When I wrote the first version of my PhD knowledge base, it was intentionally broad.

I wanted to organize the foundations I need: mathematics, machine learning, deep learning, computer vision, graphics, reinforcement learning, autonomous driving, and embodied intelligence.

After several months of reading and research, my direction has become more focused.

The central theme is:

Efficient and predictive 3D scene understanding for autonomous and embodied agents.

This note is a checkpoint for clarifying that direction.

1. What I Want to Study

My research interests can be summarized by several connected topics:

3D perception;
semantic occupancy prediction;
collaborative perception;
communication-efficient multi-agent systems;
token-based scene representation;
temporal memory;
occupancy world models.

These topics may look separate, but I see them as parts of one problem:

How can an intelligent agent build a useful representation of the 3D world under limited observation, limited communication, and limited computation?

This question is important for autonomous driving, robotics, and embodied AI.

2. Why 3D Scene Understanding

Intelligent agents act in physical space.

For this reason, 3D scene understanding is more than a perception benchmark. It is the foundation for planning, control, navigation, and interaction.

A 2D image tells the agent what the camera sees. A 3D representation tells the agent where things are in the world.

Important 3D representations include:

point clouds;
BEV features;
voxel grids;
semantic occupancy;
implicit fields;
object-centric representations;
tokenized scene memories.

Among them, semantic occupancy is especially attractive because it combines geometry and semantics in a planning-friendly format.

3. Why Collaboration

No single agent can observe everything.

Collaboration allows agents to share information and reduce partial observability.

This is particularly valuable in autonomous driving:

vehicles can help each other see around occlusions;
infrastructure can provide complementary views;
multiple agents can improve robustness in complex scenes;
shared perception can support safer decision making.

But collaboration is not free.

Communication bandwidth is limited. Pose alignment is imperfect. Messages may be delayed. Some transmitted information may be redundant.

Therefore, the research problem is not only collaborative perception. It is communication-efficient collaborative perception.

4. Why Tokens

Tokens provide a compact and flexible representation.

Dense feature maps are difficult to communicate efficiently. Tokens can be selected, ranked, merged, or stored in memory.

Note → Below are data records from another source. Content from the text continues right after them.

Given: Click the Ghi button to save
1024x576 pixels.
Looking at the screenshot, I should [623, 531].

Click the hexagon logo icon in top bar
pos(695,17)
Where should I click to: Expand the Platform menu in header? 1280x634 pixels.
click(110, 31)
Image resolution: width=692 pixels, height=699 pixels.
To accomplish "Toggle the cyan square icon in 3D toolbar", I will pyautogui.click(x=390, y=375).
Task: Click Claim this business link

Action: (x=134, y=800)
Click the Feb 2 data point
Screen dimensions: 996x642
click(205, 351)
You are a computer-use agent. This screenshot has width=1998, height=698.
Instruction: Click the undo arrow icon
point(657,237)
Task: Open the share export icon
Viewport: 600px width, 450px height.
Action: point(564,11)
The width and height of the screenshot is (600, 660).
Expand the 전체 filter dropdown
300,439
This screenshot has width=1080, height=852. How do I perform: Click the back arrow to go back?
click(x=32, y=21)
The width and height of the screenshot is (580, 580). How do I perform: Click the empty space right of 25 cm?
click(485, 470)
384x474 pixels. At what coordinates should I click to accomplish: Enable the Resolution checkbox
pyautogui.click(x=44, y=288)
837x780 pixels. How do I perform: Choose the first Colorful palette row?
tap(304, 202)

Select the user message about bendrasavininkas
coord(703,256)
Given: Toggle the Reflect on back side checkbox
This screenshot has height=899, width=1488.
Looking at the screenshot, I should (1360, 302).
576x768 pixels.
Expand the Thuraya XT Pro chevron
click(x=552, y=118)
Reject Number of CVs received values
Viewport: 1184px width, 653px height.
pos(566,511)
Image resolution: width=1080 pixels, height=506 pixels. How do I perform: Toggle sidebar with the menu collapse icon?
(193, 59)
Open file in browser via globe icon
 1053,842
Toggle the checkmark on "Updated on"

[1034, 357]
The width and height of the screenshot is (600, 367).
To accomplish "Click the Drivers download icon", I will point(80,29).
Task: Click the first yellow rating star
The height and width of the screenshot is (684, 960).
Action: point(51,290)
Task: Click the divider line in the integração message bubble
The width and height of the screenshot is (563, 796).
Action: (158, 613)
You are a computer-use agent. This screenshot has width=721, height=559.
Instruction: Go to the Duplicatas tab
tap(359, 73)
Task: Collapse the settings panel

For multi-agent 3D perception, tokens may represent:

spatial BEV regions;
semantic areas;
uncertain zones;
object-like entities;
temporal memory elements;
request-relevant information.

This makes token communication a promising direction for bandwidth-aware collaboration.

The key is to make token communication task-aware. Agents should not simply send the most visually salient tokens. They should send tokens that improve the ego agent’s final occupancy prediction.

5. Why World Models

Current perception is not enough for autonomous agents.

Agents must reason about the future.

Occupancy world models extend semantic occupancy prediction from current 3D reconstruction to future 4D scene prediction.

This connects perception with:

motion forecasting;
temporal reasoning;
uncertainty;
planning;
embodied intelligence.

For me, occupancy world models are a natural next step after collaborative occupancy prediction. If multiple agents can collaborate to understand the current scene, they may also collaborate to predict how the scene will evolve.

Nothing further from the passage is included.